DBpedia Development Wiki devilopment bible

This page was included from https://github.com/dbpedia/databus-maven-plugin.

Discuss via Slack #releases: dbpedia.slack.org

NOTE WE ARE WRITING A MANUAL HERE: https://github.com/dbpedia/databus-maven-plugin/wiki/User-Manual-v1.3 This page is being merged there, information here is outdated

Databus Maven Plugin Build Status Maven Central Version

Aligning data and software lifecycle with Maven

The plugin was developed to use the features of the Maven software build automation tool for data releases and metadata generation.

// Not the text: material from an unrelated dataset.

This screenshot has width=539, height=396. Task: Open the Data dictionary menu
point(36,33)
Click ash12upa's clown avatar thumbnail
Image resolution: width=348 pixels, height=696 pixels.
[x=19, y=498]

The tool has the following features:

  • once configured properly (1-3 hours), data can be released and released systematically in minutes
  • auto-detect RDF formats with syntax validation
  • RDF is NOT a requirement, any data can be released (binary, csv, xml), however with RDF the tool has more features
  • auto-detect compression variant
  • private key signature, sha256sum and provenance (WebID) generation
  • generation of metadata compatible to:
    • RSS feeds

Metadata Standards

DBpedia’s DataID fulfills 31 of 35 Best Practices from the W3C Data on the Web Best Practices Working Group, cf. implementation report


We are planning the following features:

  • DCAT and DCAT-AP interoperability
  • FAIR Data principles
  • automatic generation of H2020 EU Data Management Plan Deliverables
    • feature exists, but is not yet integrated:
    • https://wiki.dbpedia.org/use-cases/data-management-plan-extension-dataid
  • automatic upload of metadata to other repositories:
    • http://lod-cloud.net
    • CKAN
    • RE3

Did we forget something? suggest more interoperability in the issue tracker: https://github.com/dbpedia/databus-maven-plugin/issues

Table of Contents

Bundle, dataset, distribution

In this section, we will describe the basic terminology and how they relate to Maven.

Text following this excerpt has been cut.